Following on the success of their Strandhill seafood restaurant, Trá Bán, Anthony Gray and Cedric Roussilhe opened this town centre fine dining restaurant in December 2011. Like its older sister, Eala Bhàn (‘White Swan’) soon established an enviable reputation with local diners; this has stood the test of time and weekend tables need to be booked well in advance.
Located in an attractive riverside premises that has been home to several restaurants, including one of Conrad Gallagher’s brief Sligo ventures, the interior is cleverly divided by curved wrought iron railings and its focal point - two floor to ceiling curtain ‘walls' of double thickness cream voile with fairy lights are hung between the layers - is reminiscent of the eponymous swan.
Block mounted photographs inspired by nature decorate the walls, and tables – which include two especially desirable window tables looking out on the river - are smartly set up bistro style.
Well trained staff create a good impression from the outset and Head Chef Seamus Thompson’s menus – which include a very nice early dinner menu and a proper children’s menu (not for tinies, although some dishes could be adjusted) – make promising reading, with many dishes offering upbeat versions of restaurant favourites.
Steak and seafood are the stated specialities, and a very good lunchtime chargrilled sirloin steak sambo is the business: a moreish combination of aged sirloin steak and freshly baked ciabbata, it comes with mustard mayonnaise, sautéed onions and mushrooms, jumbo onion rings and hand cut fat chips – the steak lover’s dream combo.
The trademark fat chips also feature in fish’n’chips and the house style - tempura battered fresh Atlantic cod with garden pea purée - is lighter and more colourful than the traditional version. While the cod is probably from Irish ports, some other fish is hardly likely to be local however – ‘fresh caught red snapper’, for example, must have had quite a journey before reaching Sligo.
But all menus offer plenty of choice, and good value too, with nothing over about €14 on the lunch menu and not even the most expensive choices on the evening à la carte – Mullaghmore lobster, and a 16oz T-bone ‘cowboy steak’ – topping €25; and, although a side or two may also be needed, à la carte dishes come with all the trimmings.
Vegetarians are well looked after as well, although you don’t have to be vegetarian to enjoy a delicious dish like their perfectly cooked Three Cheese Tart (brie, goats cheese and aged cheddar with caramelised red onion and spinach), served with lovely confit plum tomatoes and a beautifully dressed and presented salad of tossed rocket leaves and watercress.
In fact, good pastry cooking is a particular strength, showing up again in, for example, a mouthwatering dessert of homemade apple tarte fine; described as ‘Cedric’s apple pie’, it lives up to its promise of a tarte 'fine' with really fine pastry, just crisp around the edges, lovely apple and really good vanilla ice cream to accompany.

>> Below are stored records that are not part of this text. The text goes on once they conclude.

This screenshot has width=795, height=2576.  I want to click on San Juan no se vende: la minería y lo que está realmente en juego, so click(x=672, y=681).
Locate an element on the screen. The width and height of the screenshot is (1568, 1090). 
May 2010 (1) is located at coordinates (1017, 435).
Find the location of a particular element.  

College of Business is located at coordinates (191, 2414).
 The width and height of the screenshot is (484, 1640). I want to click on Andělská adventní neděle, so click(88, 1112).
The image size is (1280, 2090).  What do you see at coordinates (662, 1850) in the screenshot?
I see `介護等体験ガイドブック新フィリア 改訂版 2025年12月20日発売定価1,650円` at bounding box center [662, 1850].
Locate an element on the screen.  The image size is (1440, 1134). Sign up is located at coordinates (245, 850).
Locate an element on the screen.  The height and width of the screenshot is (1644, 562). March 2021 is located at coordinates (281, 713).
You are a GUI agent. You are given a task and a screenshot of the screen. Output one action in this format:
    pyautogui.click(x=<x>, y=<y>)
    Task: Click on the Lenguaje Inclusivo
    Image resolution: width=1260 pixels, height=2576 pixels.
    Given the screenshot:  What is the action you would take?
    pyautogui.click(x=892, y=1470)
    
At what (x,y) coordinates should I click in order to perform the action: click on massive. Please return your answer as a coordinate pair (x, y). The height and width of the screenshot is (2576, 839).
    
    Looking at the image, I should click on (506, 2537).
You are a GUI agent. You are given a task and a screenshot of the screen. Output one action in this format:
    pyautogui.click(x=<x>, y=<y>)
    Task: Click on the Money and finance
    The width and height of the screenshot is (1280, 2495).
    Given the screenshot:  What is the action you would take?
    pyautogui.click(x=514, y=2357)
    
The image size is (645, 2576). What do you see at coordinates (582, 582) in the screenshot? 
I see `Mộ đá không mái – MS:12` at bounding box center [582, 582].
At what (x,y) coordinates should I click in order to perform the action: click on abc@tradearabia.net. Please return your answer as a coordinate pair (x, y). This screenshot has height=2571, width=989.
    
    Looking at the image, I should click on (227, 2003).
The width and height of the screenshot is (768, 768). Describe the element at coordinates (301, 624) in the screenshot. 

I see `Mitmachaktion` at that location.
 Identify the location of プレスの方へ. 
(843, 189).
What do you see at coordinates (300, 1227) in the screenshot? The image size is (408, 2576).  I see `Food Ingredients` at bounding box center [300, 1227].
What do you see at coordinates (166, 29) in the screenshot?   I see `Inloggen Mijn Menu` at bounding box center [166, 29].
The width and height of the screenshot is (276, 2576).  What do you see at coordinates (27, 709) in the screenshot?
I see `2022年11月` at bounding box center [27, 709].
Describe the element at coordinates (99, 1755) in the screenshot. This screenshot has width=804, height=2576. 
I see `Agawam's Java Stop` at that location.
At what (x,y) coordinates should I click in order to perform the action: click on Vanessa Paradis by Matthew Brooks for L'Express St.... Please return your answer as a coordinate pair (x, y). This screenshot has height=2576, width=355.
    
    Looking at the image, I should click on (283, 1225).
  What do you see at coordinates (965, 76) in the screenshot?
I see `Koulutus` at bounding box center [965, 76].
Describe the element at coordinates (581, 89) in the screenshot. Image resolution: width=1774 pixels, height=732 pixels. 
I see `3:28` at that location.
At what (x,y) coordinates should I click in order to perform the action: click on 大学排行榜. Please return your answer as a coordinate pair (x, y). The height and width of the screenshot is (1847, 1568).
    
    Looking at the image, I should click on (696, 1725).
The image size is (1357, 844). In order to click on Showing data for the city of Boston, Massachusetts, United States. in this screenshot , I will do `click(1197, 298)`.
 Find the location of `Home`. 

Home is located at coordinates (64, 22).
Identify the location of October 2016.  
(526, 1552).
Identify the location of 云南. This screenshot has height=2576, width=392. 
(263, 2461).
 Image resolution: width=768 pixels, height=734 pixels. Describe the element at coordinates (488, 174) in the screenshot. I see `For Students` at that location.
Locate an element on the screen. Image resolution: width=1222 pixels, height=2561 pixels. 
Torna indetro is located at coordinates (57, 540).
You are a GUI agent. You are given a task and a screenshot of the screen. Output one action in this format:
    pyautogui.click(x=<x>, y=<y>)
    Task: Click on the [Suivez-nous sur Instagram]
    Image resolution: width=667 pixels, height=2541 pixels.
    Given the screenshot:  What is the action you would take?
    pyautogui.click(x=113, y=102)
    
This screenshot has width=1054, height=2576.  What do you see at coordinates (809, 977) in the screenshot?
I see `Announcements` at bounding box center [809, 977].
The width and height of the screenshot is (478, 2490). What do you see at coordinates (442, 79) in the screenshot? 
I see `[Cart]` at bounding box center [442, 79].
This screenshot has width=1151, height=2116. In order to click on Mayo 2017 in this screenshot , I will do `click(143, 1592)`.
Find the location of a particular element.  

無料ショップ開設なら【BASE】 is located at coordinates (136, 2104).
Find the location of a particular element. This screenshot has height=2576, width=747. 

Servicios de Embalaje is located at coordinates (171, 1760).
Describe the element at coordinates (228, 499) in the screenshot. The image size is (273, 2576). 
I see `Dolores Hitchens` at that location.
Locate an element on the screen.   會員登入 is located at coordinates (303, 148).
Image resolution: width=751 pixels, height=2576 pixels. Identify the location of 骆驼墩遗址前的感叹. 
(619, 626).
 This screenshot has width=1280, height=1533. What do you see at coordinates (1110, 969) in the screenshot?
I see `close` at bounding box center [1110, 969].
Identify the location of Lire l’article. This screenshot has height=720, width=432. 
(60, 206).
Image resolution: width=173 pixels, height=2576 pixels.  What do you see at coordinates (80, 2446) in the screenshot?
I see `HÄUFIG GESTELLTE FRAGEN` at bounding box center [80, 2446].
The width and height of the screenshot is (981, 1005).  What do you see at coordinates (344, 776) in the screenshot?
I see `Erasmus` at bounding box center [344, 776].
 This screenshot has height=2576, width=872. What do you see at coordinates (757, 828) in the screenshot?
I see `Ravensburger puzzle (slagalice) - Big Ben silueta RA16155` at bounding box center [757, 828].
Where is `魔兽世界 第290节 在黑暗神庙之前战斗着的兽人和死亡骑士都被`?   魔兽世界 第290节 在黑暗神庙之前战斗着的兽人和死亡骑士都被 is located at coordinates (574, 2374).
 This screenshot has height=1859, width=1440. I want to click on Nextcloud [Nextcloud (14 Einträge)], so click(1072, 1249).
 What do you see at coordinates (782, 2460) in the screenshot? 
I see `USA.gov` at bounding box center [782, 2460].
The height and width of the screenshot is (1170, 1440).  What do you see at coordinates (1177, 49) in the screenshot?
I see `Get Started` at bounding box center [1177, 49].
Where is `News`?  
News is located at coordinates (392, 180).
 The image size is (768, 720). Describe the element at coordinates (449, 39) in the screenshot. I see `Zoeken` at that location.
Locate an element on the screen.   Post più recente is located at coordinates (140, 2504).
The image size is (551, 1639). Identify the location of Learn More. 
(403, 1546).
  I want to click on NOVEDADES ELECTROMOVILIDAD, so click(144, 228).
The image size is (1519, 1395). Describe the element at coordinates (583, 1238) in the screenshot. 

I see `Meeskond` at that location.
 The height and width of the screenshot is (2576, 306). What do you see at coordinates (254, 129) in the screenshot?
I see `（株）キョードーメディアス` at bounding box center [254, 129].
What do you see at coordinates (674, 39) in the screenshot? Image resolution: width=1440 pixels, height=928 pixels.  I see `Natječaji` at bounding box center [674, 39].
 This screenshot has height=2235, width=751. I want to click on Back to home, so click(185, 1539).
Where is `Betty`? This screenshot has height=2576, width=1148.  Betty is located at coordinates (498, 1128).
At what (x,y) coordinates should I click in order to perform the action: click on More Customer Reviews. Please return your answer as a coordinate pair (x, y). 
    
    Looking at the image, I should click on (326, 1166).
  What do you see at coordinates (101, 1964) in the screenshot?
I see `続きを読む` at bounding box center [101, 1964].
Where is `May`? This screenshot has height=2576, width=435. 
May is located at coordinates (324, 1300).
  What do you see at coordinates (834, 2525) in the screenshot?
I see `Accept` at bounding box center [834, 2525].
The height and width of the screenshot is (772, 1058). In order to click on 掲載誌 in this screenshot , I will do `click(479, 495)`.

Coffee is excellent too, and efficient service is provided by pleasant and well informed staff.
While not over-extensive, the wine list is carefully selected and, like everything else at this pleasing restaurant, well priced; although special celebrations are allowed for (Dom Perignon, €185), almost everything else is well under €30, with French house wines just €19.95 (5.50 per glass).
Offering delicious food, pleasing surroundings, great staff and real value for money, it’s not hard to see why this restaurant is so successful.